Left pneumonectomy generally is safer than right pneumonectomy, at least in terms of overall perioperative and postoperative mortality. On the other hand, risks associated with long bronchial stump require careful technical attention to details of resection. However, the procedure may be technically more difficult, especially in patients with large hilar masses.
Left hilar cancers are truly in “tiger country,” approaching or involving the aortic arch, recurrent laryngeal nerve, phrenic nerve, pericardium, and the main pulmonary artery before it bifurcates into right and left main pulmonary arteries. (The left main pulmonary artery is very short.) The primary procedures are described separately, since the anatomy and the dissections are different on the left and right sides.

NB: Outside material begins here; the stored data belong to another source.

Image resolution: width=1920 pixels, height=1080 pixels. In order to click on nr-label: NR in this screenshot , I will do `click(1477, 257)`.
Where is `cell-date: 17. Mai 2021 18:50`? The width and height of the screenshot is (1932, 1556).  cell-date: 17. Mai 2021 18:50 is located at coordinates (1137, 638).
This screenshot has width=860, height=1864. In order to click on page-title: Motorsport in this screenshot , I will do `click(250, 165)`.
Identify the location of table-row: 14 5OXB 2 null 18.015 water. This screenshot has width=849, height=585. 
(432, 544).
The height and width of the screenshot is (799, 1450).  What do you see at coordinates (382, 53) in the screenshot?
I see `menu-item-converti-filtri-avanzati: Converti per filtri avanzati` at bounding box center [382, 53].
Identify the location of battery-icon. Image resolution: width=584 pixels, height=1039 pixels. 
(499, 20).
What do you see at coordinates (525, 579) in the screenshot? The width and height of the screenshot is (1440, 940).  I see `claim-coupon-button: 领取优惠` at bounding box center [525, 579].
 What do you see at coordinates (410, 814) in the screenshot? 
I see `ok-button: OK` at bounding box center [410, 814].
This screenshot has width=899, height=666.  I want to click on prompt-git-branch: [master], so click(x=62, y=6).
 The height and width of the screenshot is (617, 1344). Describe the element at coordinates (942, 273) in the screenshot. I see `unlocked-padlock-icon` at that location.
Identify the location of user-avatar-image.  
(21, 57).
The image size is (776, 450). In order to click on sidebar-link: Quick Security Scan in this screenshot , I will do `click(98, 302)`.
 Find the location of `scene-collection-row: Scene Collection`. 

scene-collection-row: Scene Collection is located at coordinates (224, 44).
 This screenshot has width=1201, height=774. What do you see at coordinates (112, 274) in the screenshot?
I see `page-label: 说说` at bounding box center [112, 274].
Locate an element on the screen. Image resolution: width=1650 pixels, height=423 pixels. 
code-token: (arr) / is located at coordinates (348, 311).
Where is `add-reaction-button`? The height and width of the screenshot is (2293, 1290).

The mediastinal pleura is divided circumferentially around the hilum using either scissors or an energy probe, including the inferior pulmonary ligament. Harvesting the lymph nodes in the aortopulmonary window gives better exposure to the proximal pulmonary artery. This must be done carefully to avoid injuring the recurrent laryngeal nerve, which branches off the vagus nerve on the inferior surface of the aortic arch and then dives into the mediastinum immediately inferior and adherent to the arch. Unless it is involved with tumor, the phrenic nerve should also be preserved until a decision is made about sleeve resection. It may abut the anterior aspect of the nodes in the AP window, and so is also at risk.
Harvesting the subcarinal lymph nodes gives better access to the bronchus and allows the surgeon to better palpate the bronchus. Cautery should be used judiciously or not at all in this space, since the blood vessels to the bronchus arise here.
The vagus superior to the aorta or the recurrent nerve can be harvested if either is involved with cancer. However, resection of these nerves will lead to vocal cord paralysis.
The lung is examined carefully to determine whether sleeve resection is possible. Maneuvers that help include:
Dividing the pleura circumferentially;
Taking down the inferior pulmonary ligament;
Complete parenchymal separation of the upper and lower lobes; and
Completing the mediastinal lymphadenectomy.